The debate over ritual slaughtering is not over yet. Given the compromise we can have the same debate next year over the question if ritual slaughtering is good for animals (which to some people would be nonsense anyway) and also the bill has still to pass the senate. Both the supporters of the ban and certainly its opponents will continue their campaigns which will probably revolve around the three developments I have mentioned here. Until then we have some time to catch up with reading about the importance of food:
- The anthropology of food and eating by Mintz and Du Bois in Ann.
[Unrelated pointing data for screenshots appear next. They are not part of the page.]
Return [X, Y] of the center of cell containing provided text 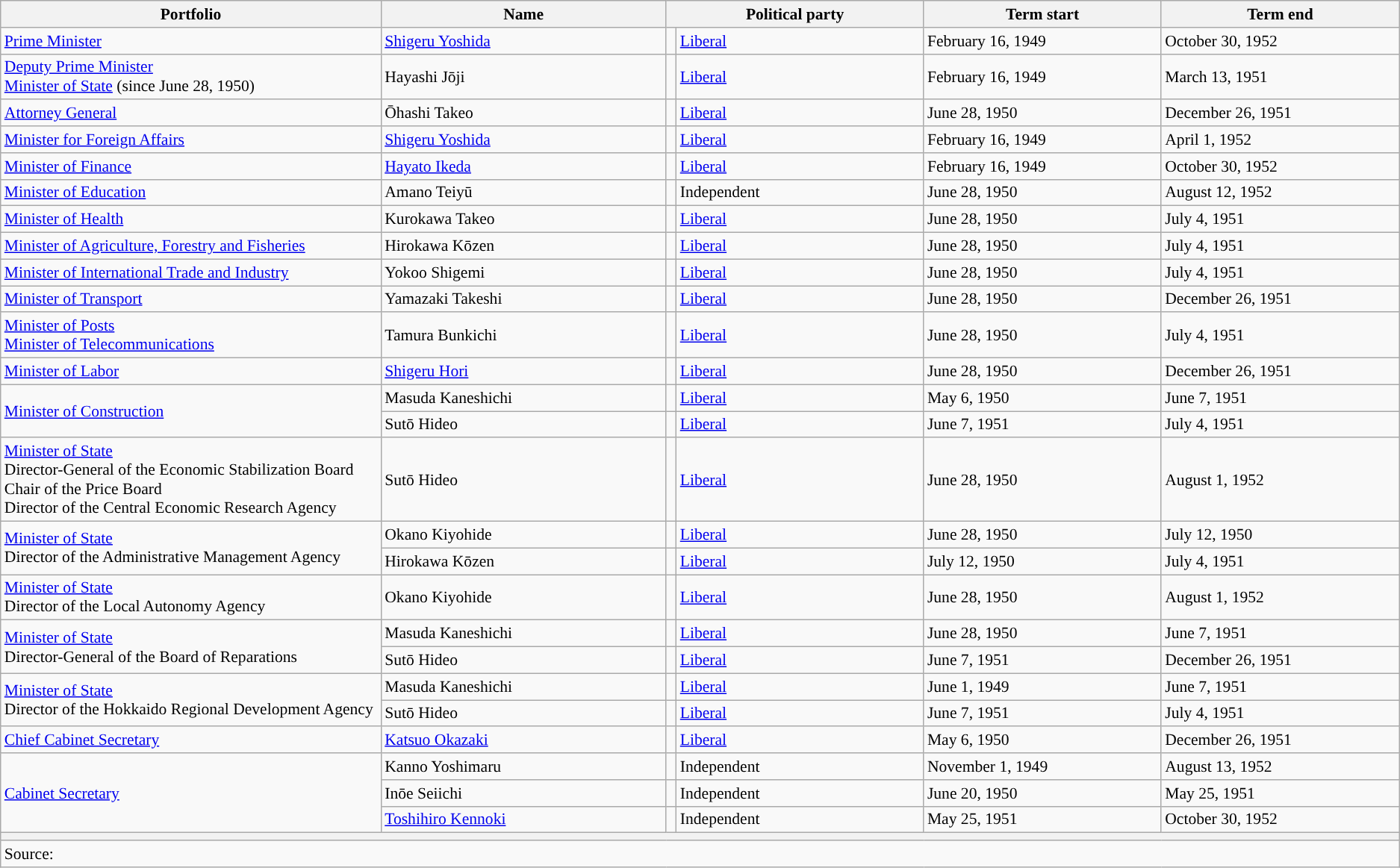
Inōe Seiichi [523, 794]
Tamura Bunkichi [523, 336]
Minister of Labor [191, 372]
March 13, 1951 [1280, 76]
Source: [700, 854]
Minister of StateDirector-General of the Board of Reparations [191, 647]
Hayato Ikeda [523, 167]
Kanno Yoshimaru [523, 767]
Minister of Transport [191, 299]
Chief Cabinet Secretary [191, 741]
Term start [1042, 14]
Amano Teiyū [523, 193]
Minister of Health [191, 220]
June 1, 1949 [1042, 687]
Minister of Agriculture, Forestry and Fisheries [191, 246]
Katsuo Okazaki [523, 741]
Minister of International Trade and Industry [191, 273]
Yamazaki Takeshi [523, 299]
Political party [794, 14]
Minister of StateDirector of the Local Autonomy Agency [191, 597]
Minister of StateDirector of the Hokkaido Regional Development Agency [191, 700]
Attorney General [191, 113]
August 13, 1952 [1280, 767]
Yokoo Shigemi [523, 273]
Minister for Foreign Affairs [191, 140]
June 20, 1950 [1042, 794]
Minister of StateDirector of the Administrative Management Agency [191, 548]
Term end [1280, 14]
Toshihiro Kennoki [523, 820]
Prime Minister [191, 41]
Ōhashi Takeo [523, 113]
Minister of PostsMinister of Telecommunications [191, 336]
Minister of Education [191, 193]
November 1, 1949 [1042, 767]
Shigeru Hori [523, 372]
Portfolio [191, 14]
August 12, 1952 [1280, 193]
Name [523, 14]
Minister of StateDirector-General of the Economic Stabilization BoardChair of the Price BoardDirector of the Central Economic Research Agency [191, 480]
Kurokawa Takeo [523, 220]
Hayashi Jōji [523, 76]
Cabinet Secretary [191, 793]
Minister of Construction [191, 411]
Minister of Finance [191, 167]
April 1, 1952 [1280, 140]
Deputy Prime MinisterMinister of State (since June 28, 1950) [191, 76]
Rev. of Anthropology (2002) gives a good overview of the debates and publications in anthropology
- Regulating halal and kosher foods: Different arrangements between state, industry and religious actors by Tetty Havinga in Erasmus Law Review (2010) comparing the Netherlands with US on the regulation of halal food and kosher food.
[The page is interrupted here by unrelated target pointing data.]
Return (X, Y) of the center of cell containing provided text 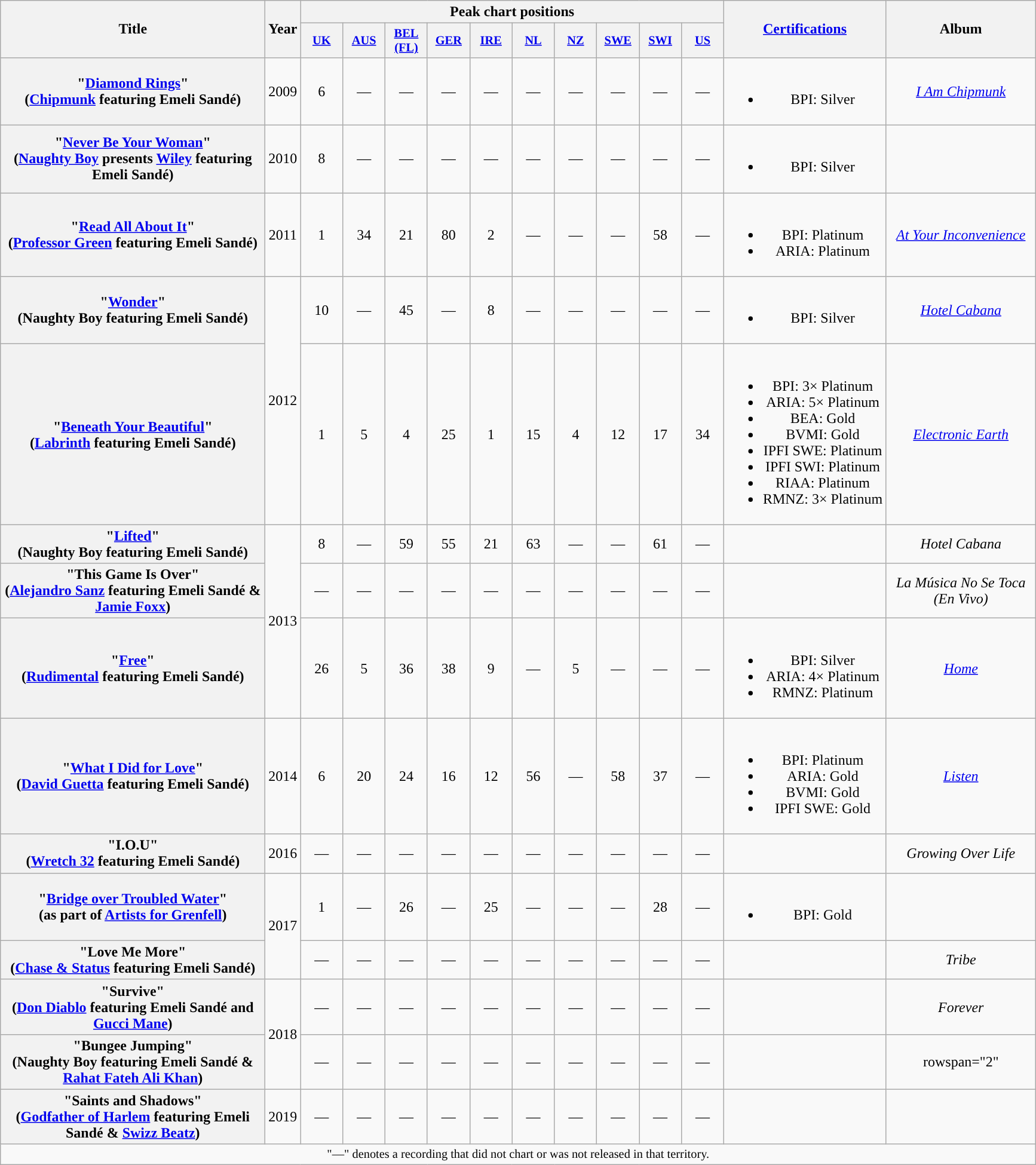
BPI: 3× PlatinumARIA: 5× PlatinumBEA: GoldBVMI: GoldIPFI SWE: PlatinumIPFI SWI: PlatinumRIAA: PlatinumRMNZ: 3× Platinum (804, 434)
BEL(FL) (406, 41)
55 (448, 544)
37 (661, 776)
Peak chart positions (513, 12)
GER (448, 41)
Home (961, 668)
"Bridge over Troubled Water"(as part of Artists for Grenfell) (133, 907)
NL (533, 41)
2010 (283, 159)
BPI: PlatinumARIA: Platinum (804, 235)
IRE (491, 41)
2016 (283, 853)
AUS (364, 41)
SWE (618, 41)
Forever (961, 1007)
56 (533, 776)
Album (961, 29)
La Música No Se Toca (En Vivo) (961, 591)
Title (133, 29)
2012 (283, 400)
"Diamond Rings"(Chipmunk featuring Emeli Sandé) (133, 91)
"Free"(Rudimental featuring Emeli Sandé) (133, 668)
"Read All About It"(Professor Green featuring Emeli Sandé) (133, 235)
UK (321, 41)
"Bungee Jumping"(Naughty Boy featuring Emeli Sandé & Rahat Fateh Ali Khan) (133, 1062)
2013 (283, 621)
Growing Over Life (961, 853)
15 (533, 434)
"What I Did for Love"(David Guetta featuring Emeli Sandé) (133, 776)
"—" denotes a recording that did not chart or was not released in that territory. (519, 1154)
2014 (283, 776)
17 (661, 434)
Tribe (961, 960)
80 (448, 235)
45 (406, 311)
16 (448, 776)
US (703, 41)
BPI: Gold (804, 907)
36 (406, 668)
2018 (283, 1034)
"This Game Is Over"(Alejandro Sanz featuring Emeli Sandé & Jamie Foxx) (133, 591)
BPI: PlatinumARIA: GoldBVMI: GoldIPFI SWE: Gold (804, 776)
59 (406, 544)
2 (491, 235)
Electronic Earth (961, 434)
2017 (283, 926)
9 (491, 668)
"Lifted"(Naughty Boy featuring Emeli Sandé) (133, 544)
BPI: SilverARIA: 4× PlatinumRMNZ: Platinum (804, 668)
28 (661, 907)
"Survive"(Don Diablo featuring Emeli Sandé and Gucci Mane) (133, 1007)
"Saints and Shadows"(Godfather of Harlem featuring Emeli Sandé & Swizz Beatz) (133, 1117)
"Beneath Your Beautiful"(Labrinth featuring Emeli Sandé) (133, 434)
24 (406, 776)
Year (283, 29)
"Love Me More"(Chase & Status featuring Emeli Sandé) (133, 960)
"I.O.U"(Wretch 32 featuring Emeli Sandé) (133, 853)
2019 (283, 1117)
I Am Chipmunk (961, 91)
20 (364, 776)
"Wonder"(Naughty Boy featuring Emeli Sandé) (133, 311)
10 (321, 311)
"Never Be Your Woman"(Naughty Boy presents Wiley featuring Emeli Sandé) (133, 159)
38 (448, 668)
2009 (283, 91)
Listen (961, 776)
NZ (576, 41)
At Your Inconvenience (961, 235)
61 (661, 544)
Certifications (804, 29)
63 (533, 544)
2011 (283, 235)
SWI (661, 41)
rowspan="2" (961, 1062)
- The vegetarian anthropologist by David Sutton in Anthropology Today (1997) on what it means to be an anthropologist and a vegetarian and what it means in terms of masculinity.
- The Food and Culture Bibliography of the University of Texas
In a marathon meeting the Dutch senate debated the proposal on banning ritual slaughter. The conservative liberals already had withdrawn their support and last night also the social democrats rejected the proposal although their fellow party members at first supported it. (The Dutch system has two houses of debate. The senate is always the last one to debate and only has the right to approve or disapprove.) This means the proposal has been rejected.